[Start of section]

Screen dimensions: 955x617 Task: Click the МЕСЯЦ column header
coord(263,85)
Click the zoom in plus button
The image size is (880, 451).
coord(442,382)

[End of section]

» YOUR GOAL
From the first line to the last, retype the data exactly.

» SOLVED PROBLEM
Screen dimensions: 955x617 Task: Click the МЕСЯЦ column header
coord(263,85)
Click the zoom in plus button
The image size is (880, 451).
coord(442,382)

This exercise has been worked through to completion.